Dragutin "Dragiša" S. Milutinović[1] (Belgrade, Principality of Serbia, 29 November 1840 - Pančevo, Kingdom of Serbia, 16 December 1900), son of Sima Milutinović Sarajlija, was an engineer, an architect and art historian, a professor at the Grandes écoles, and a member of the Serbian Academy of Sciences and Arts.[2] He collaborated on several research sites in Serbia with architect Mihailo Valtrović.[3] [4] [5]
He studied civil engineering in Berlin, Munich and the Karlsruhe Institute of Technology. He worked in Serbia at the Ministry of Construction. In collaboration with Mihailo Valtrović, he recorded and studied Serbian medieval monuments from 1871-1884.[6]

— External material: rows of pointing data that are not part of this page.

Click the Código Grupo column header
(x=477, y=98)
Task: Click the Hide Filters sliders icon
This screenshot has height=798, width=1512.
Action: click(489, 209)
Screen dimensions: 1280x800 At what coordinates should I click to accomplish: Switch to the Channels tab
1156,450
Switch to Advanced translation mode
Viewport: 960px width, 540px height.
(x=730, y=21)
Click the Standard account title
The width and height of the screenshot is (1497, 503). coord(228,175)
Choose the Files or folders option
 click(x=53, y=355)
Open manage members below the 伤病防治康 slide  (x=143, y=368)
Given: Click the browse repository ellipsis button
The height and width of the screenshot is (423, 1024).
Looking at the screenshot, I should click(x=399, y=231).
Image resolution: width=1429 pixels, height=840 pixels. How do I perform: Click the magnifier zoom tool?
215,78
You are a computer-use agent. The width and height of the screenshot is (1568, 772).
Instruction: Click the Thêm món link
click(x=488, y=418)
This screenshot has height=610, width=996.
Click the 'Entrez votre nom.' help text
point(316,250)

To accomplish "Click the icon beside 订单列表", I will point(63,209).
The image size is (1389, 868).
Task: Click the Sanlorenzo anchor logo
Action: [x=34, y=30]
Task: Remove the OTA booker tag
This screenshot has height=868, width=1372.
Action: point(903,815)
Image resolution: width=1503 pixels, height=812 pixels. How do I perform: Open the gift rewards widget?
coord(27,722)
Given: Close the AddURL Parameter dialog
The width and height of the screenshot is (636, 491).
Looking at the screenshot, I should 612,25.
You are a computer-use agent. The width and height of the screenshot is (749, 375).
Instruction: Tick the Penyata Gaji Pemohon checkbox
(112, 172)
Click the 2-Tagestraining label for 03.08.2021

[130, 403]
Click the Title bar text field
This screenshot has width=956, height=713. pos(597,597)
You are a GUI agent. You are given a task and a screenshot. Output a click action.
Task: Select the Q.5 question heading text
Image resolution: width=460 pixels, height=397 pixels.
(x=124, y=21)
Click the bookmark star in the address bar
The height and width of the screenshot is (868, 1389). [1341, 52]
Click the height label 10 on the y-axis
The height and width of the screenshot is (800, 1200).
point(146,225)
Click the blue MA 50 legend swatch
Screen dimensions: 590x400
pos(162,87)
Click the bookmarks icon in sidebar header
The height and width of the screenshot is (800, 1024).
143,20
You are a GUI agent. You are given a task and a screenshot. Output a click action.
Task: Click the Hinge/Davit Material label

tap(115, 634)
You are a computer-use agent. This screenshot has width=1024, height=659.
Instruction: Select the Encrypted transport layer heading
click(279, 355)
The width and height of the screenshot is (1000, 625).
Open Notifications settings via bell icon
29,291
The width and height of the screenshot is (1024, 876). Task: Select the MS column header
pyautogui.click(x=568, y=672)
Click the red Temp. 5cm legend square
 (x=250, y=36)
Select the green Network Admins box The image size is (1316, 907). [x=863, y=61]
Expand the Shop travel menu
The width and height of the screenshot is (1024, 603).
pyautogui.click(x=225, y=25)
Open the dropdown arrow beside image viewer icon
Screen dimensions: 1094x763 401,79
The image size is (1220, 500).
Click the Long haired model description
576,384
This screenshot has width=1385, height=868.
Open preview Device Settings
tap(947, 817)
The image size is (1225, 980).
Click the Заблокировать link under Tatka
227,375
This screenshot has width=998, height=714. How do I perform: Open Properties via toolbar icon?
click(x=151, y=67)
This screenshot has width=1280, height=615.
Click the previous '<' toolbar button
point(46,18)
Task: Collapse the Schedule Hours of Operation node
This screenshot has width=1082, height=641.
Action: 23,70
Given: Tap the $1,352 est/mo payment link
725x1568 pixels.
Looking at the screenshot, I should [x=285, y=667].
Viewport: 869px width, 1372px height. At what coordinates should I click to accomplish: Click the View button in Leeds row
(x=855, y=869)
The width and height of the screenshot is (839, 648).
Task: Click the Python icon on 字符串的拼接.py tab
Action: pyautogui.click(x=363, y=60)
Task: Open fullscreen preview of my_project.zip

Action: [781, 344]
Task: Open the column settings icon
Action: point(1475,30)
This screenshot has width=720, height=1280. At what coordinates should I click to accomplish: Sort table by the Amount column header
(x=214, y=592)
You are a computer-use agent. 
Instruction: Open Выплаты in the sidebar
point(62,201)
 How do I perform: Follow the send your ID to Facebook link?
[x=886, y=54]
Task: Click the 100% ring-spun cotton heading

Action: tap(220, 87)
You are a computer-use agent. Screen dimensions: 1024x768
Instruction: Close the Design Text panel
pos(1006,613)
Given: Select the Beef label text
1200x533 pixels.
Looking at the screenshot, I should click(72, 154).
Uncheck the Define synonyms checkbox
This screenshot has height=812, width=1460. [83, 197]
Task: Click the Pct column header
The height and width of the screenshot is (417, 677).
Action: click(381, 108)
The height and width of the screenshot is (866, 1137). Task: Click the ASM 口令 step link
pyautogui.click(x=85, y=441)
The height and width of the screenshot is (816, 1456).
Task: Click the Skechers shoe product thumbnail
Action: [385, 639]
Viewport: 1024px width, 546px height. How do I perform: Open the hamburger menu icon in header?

His projects include several types of small churches, engineering work on cutting the new Belgrade-Aleksinac railroad for the Serbian Railways, as well as the Belgrade Main railway station (1884). He made the urban plan of the new town of Danilovgrad in Montenegro; he designed private buildings and iconostasis for the church of St. George in Novi Sad; in Dolovo near Pančevo, etc. He was elected a correspondent member of the (1878) and an honorary member of the Serbian Royal Academy (1892).[2]